The USGS Land Change, Monitoring, Assessments, and Projections (LCMAP) project was instituted to monitor and assess land use and land cover change through time, promote understanding of the causes and consequences of land change, and offer insight into the interactions between land change and climate change. LCMAP utilizes all available observations produced by the U.S. Geological Survey (USGS) Landsat Program to monitor change and to produce annual land change products. In 2022, LCMAP released updated products covering a 37-year record from 1985 to 2021. The LCMAP product suite includes a suite of annual land change and land cover products. The annual land cover from 1985 to 2017 was formally validated using a reference dataset produced by manual image interpretation. Collection of updated reference data for validation for 2018 to 2021 was launched in 2022. 

LCMAP has recently developed modifications for the change detection methodology used to produce land change maps. The modified method (Band-First Probability, or CCD-BFP) calculates the statistical test for change differently to reduce the effect of differences in the number of available observations on change detection. Since the availability of remote sensing observations varies across space and time, it is useful to have a methodology that is consistent, especially given increases of data availability with additional new satellite data.

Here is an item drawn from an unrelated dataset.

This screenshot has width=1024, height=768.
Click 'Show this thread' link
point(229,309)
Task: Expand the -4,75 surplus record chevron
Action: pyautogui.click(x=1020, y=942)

Information from the LCMAP product suite enables unique applications and assessments of land change. For example, LCMAP change information was transformed to indicate the duration of tree cover regrowth after disturbance across conterminous United States forested regions. The average tree regrowth period was estimated and validated. Trees in the southeastern U.S. took five years to recover on average, which is faster than other regions in the U.S. The Pacific Northwest coastal region was another main area of tree regrowth where trees often took multiple decades to recover.

Recent fire-related land cover change in Colorado, as detected in the LCMAP Collection 1.3 update.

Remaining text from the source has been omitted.